# [REQUIRED TASK A]
Reproduce the Ellcatraz haunted house review word for word from "The structural design" up to and including "as jail bars.".
# [REQUIRED TASK B]
Carry on the Ellcatraz haunted house review from the point where it stops.

This year’s theme, “Ellcatraz,” drew inspiration for the real-life Alcatraz prison and threw guests into a prison breakout scenario. Ellcatraz was well designed and executed from the beginning to the end.

The photo booth entertained guests while they waited in the line queue. Following the prison theme, the photo backdrop was a prison-style height marker. Props included signs indicating various felonies. The majority of the signs were related to St. Olaf culture, from “impersonating President David Anderson” and “Stole $3,000 worth of St. Olaf merch (2 hoodies)” to the much darker “Killed Stumpy.” This addition was a clever way for people to spend their time while waiting to enter the haunted house.

Groups of about six people entered Ellcatraz about every five minutes. After entering the Ellingson tunnel, students were handed a fact sheet about Alcatraz that detailed statistics, conditions, and reports of haunting at the prison. There was no time to read the sheet before the prison tour guide led groups into the underground tunnel. From there, various characters led students on a five-minute tour around Ellingson’s basement and lounge.

The structural design of Ellingson allowed a seamless walkthrough experience and was incorporated into the Ellcatraz theme. The basement storage room has wood frames that are not covered by wall space. The Ellingson residents cleverly used this feature as jail bars.

# [RECORD EXTRACTS]
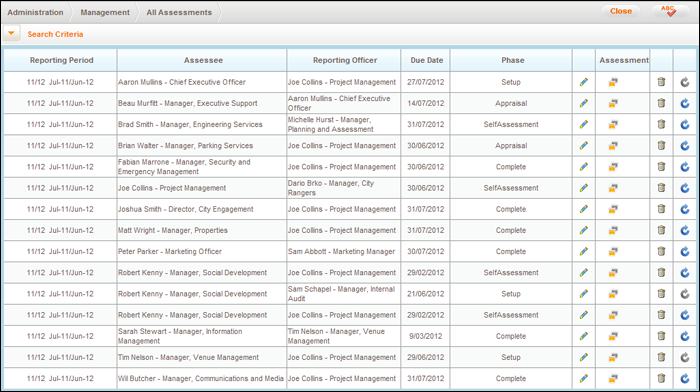The image size is (700, 392).
Task: Open the Administration breadcrumb
Action: [35, 13]
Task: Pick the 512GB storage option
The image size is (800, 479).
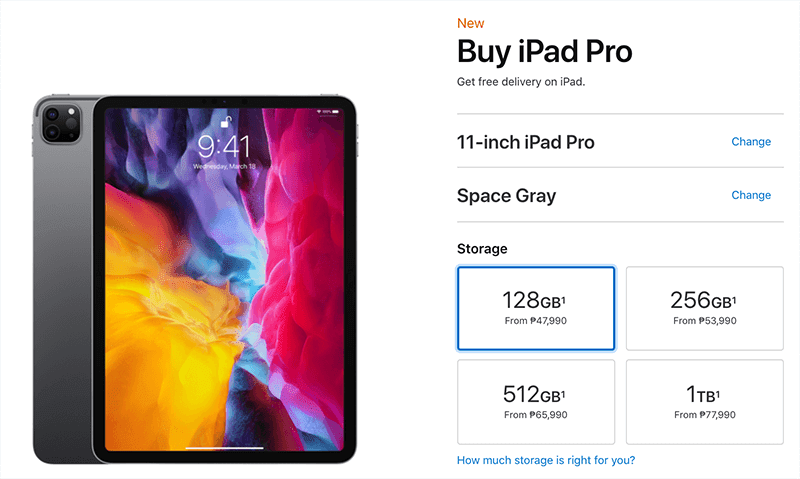Action: pos(536,402)
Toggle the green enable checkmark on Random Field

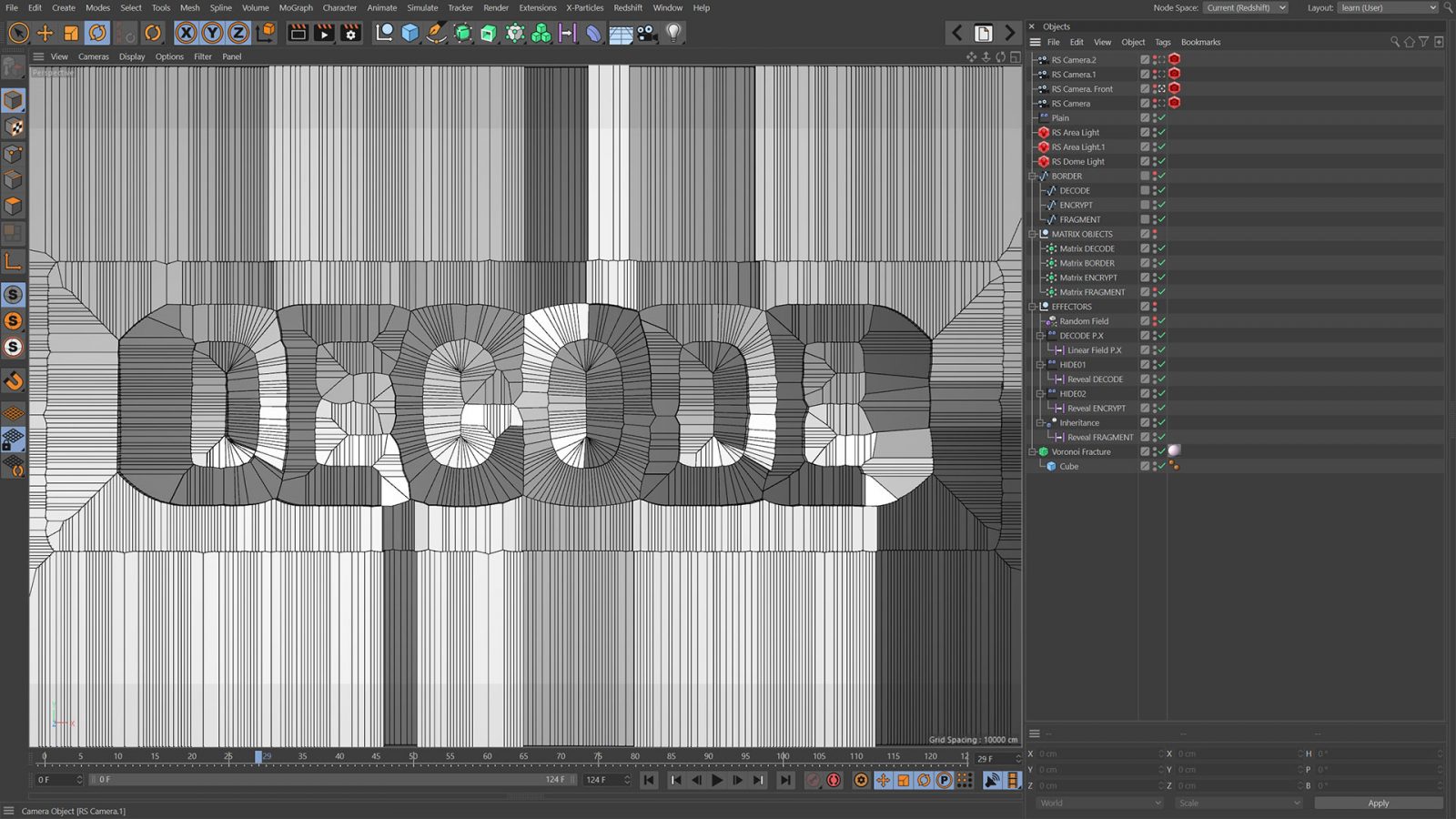tap(1161, 321)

# [RIGHT ANSWER A]
The structural design of Ellingson allowed a seamless walkthrough experience and was incorporated into the Ellcatraz theme. The basement storage room has wood frames that are not covered by wall space. The Ellingson residents cleverly used this feature as jail bars.

# [RIGHT ANSWER B]
After exploring the basement, groups walked up the stairs to the lounge. There, inmates popped out behind empty bed frames, were watching static television, and were eating repulsive food. Eventually, a police officer character caught the group and chased them out of the building. Groups continued to run around behind Ellingson, encountering a few more jump scares along the way. 

The costumes, plotline, and set design were incredible, but the real stars of the evening were the performers. All residents from Ellingson, these first-year students embraced their roles wholeheartedly, creating a creepy evening. Some students even exclaimed that the acting was better than haunted houses they had paid to see. Without the successful performance by Ellingson residents, the haunted house would have not been as entertaining to its audiences.